DESCRIPTION OF THE TASK
Each line below has to be set down again exactly.

Saved entries
::::
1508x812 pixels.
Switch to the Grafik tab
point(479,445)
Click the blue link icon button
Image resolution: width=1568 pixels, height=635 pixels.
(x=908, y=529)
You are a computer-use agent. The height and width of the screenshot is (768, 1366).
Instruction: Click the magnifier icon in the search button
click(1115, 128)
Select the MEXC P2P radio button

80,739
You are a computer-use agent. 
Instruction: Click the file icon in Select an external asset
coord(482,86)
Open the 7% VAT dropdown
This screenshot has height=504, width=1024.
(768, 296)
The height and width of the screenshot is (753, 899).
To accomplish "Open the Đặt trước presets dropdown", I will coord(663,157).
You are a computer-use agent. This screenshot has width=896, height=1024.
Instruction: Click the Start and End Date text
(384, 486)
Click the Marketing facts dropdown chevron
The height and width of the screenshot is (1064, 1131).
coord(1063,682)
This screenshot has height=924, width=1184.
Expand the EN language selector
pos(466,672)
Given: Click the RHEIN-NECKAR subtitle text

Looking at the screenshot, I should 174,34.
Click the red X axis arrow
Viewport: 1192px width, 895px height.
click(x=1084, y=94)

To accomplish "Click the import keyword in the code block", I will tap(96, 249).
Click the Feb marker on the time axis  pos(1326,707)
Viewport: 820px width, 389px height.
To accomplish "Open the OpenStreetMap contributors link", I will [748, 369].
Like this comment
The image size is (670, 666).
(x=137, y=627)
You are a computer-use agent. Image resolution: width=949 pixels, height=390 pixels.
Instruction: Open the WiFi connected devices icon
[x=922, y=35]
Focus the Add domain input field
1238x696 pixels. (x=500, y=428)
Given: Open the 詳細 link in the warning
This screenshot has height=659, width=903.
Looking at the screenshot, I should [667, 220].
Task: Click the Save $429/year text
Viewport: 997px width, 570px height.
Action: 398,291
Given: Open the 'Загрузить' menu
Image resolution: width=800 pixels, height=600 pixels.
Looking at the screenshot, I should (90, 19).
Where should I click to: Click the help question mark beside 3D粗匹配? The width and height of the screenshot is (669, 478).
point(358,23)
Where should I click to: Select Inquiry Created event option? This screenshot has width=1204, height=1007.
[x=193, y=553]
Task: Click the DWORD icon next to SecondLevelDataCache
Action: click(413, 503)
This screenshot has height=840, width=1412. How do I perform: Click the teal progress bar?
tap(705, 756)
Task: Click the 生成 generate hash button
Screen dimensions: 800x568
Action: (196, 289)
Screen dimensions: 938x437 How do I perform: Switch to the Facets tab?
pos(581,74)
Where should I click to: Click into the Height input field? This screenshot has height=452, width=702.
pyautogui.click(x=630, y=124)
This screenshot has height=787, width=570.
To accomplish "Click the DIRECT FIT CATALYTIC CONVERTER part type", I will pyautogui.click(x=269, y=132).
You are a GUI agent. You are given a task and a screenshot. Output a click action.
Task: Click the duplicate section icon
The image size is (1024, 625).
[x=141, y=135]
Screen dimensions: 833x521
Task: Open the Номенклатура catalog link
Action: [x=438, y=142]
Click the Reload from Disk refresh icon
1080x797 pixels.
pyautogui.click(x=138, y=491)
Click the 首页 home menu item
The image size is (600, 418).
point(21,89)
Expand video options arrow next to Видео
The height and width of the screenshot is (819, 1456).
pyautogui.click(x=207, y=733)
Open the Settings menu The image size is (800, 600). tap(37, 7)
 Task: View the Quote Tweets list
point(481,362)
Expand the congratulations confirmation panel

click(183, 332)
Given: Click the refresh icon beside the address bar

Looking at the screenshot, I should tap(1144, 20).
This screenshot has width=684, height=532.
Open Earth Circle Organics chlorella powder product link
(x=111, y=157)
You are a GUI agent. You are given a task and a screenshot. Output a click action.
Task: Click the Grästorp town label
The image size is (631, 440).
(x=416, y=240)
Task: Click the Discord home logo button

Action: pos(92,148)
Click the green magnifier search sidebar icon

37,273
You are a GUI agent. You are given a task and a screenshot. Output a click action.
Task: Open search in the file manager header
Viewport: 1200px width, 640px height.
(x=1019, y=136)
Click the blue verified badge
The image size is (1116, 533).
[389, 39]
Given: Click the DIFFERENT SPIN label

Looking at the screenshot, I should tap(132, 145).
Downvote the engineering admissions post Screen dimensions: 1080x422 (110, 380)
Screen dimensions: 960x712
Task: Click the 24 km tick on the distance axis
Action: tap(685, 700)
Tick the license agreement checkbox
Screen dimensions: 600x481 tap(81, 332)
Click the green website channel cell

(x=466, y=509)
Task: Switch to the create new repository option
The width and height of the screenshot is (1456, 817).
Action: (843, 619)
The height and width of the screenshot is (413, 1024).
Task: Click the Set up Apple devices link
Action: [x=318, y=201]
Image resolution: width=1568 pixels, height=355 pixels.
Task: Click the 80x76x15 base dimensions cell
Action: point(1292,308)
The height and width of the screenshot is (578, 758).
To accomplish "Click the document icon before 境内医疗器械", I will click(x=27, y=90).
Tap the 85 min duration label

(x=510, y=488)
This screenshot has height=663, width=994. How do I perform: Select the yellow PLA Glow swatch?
::::
EXERCISE RESPONSE
1508x812 pixels.
Switch to the Grafik tab
point(479,445)
Click the blue link icon button
Image resolution: width=1568 pixels, height=635 pixels.
(x=908, y=529)
You are a computer-use agent. The height and width of the screenshot is (768, 1366).
Instruction: Click the magnifier icon in the search button
click(1115, 128)
Select the MEXC P2P radio button

80,739
You are a computer-use agent. 
Instruction: Click the file icon in Select an external asset
coord(482,86)
Open the 7% VAT dropdown
This screenshot has height=504, width=1024.
(768, 296)
The height and width of the screenshot is (753, 899).
To accomplish "Open the Đặt trước presets dropdown", I will coord(663,157).
You are a computer-use agent. This screenshot has width=896, height=1024.
Instruction: Click the Start and End Date text
(384, 486)
Click the Marketing facts dropdown chevron
The height and width of the screenshot is (1064, 1131).
coord(1063,682)
This screenshot has height=924, width=1184.
Expand the EN language selector
pos(466,672)
Given: Click the RHEIN-NECKAR subtitle text

Looking at the screenshot, I should 174,34.
Click the red X axis arrow
Viewport: 1192px width, 895px height.
click(x=1084, y=94)

To accomplish "Click the import keyword in the code block", I will tap(96, 249).
Click the Feb marker on the time axis  pos(1326,707)
Viewport: 820px width, 389px height.
To accomplish "Open the OpenStreetMap contributors link", I will [748, 369].
Like this comment
The image size is (670, 666).
(x=137, y=627)
You are a computer-use agent. Image resolution: width=949 pixels, height=390 pixels.
Instruction: Open the WiFi connected devices icon
[x=922, y=35]
Focus the Add domain input field
1238x696 pixels. (x=500, y=428)
Given: Open the 詳細 link in the warning
This screenshot has height=659, width=903.
Looking at the screenshot, I should [667, 220].
Task: Click the Save $429/year text
Viewport: 997px width, 570px height.
Action: 398,291
Given: Open the 'Загрузить' menu
Image resolution: width=800 pixels, height=600 pixels.
Looking at the screenshot, I should (90, 19).
Where should I click to: Click the help question mark beside 3D粗匹配? The width and height of the screenshot is (669, 478).
point(358,23)
Where should I click to: Select Inquiry Created event option? This screenshot has width=1204, height=1007.
[x=193, y=553]
Task: Click the DWORD icon next to SecondLevelDataCache
Action: click(413, 503)
This screenshot has height=840, width=1412. How do I perform: Click the teal progress bar?
tap(705, 756)
Task: Click the 生成 generate hash button
Screen dimensions: 800x568
Action: (196, 289)
Screen dimensions: 938x437 How do I perform: Switch to the Facets tab?
pos(581,74)
Where should I click to: Click into the Height input field? This screenshot has height=452, width=702.
pyautogui.click(x=630, y=124)
This screenshot has height=787, width=570.
To accomplish "Click the DIRECT FIT CATALYTIC CONVERTER part type", I will pyautogui.click(x=269, y=132).
You are a GUI agent. You are given a task and a screenshot. Output a click action.
Task: Click the duplicate section icon
The image size is (1024, 625).
[x=141, y=135]
Screen dimensions: 833x521
Task: Open the Номенклатура catalog link
Action: [x=438, y=142]
Click the Reload from Disk refresh icon
1080x797 pixels.
pyautogui.click(x=138, y=491)
Click the 首页 home menu item
The image size is (600, 418).
point(21,89)
Expand video options arrow next to Видео
The height and width of the screenshot is (819, 1456).
pyautogui.click(x=207, y=733)
Open the Settings menu The image size is (800, 600). tap(37, 7)
 Task: View the Quote Tweets list
point(481,362)
Expand the congratulations confirmation panel

click(183, 332)
Given: Click the refresh icon beside the address bar

Looking at the screenshot, I should tap(1144, 20).
This screenshot has width=684, height=532.
Open Earth Circle Organics chlorella powder product link
(x=111, y=157)
You are a GUI agent. You are given a task and a screenshot. Output a click action.
Task: Click the Grästorp town label
The image size is (631, 440).
(x=416, y=240)
Task: Click the Discord home logo button

Action: pos(92,148)
Click the green magnifier search sidebar icon

37,273
You are a GUI agent. You are given a task and a screenshot. Output a click action.
Task: Open search in the file manager header
Viewport: 1200px width, 640px height.
(x=1019, y=136)
Click the blue verified badge
The image size is (1116, 533).
[389, 39]
Given: Click the DIFFERENT SPIN label

Looking at the screenshot, I should tap(132, 145).
Downvote the engineering admissions post Screen dimensions: 1080x422 (110, 380)
Screen dimensions: 960x712
Task: Click the 24 km tick on the distance axis
Action: tap(685, 700)
Tick the license agreement checkbox
Screen dimensions: 600x481 tap(81, 332)
Click the green website channel cell

(x=466, y=509)
Task: Switch to the create new repository option
The width and height of the screenshot is (1456, 817).
Action: (843, 619)
The height and width of the screenshot is (413, 1024).
Task: Click the Set up Apple devices link
Action: [x=318, y=201]
Image resolution: width=1568 pixels, height=355 pixels.
Task: Click the 80x76x15 base dimensions cell
Action: point(1292,308)
The height and width of the screenshot is (578, 758).
To accomplish "Click the document icon before 境内医疗器械", I will click(x=27, y=90).
Tap the 85 min duration label

(x=510, y=488)
This screenshot has height=663, width=994. How do I perform: Select the yellow PLA Glow swatch?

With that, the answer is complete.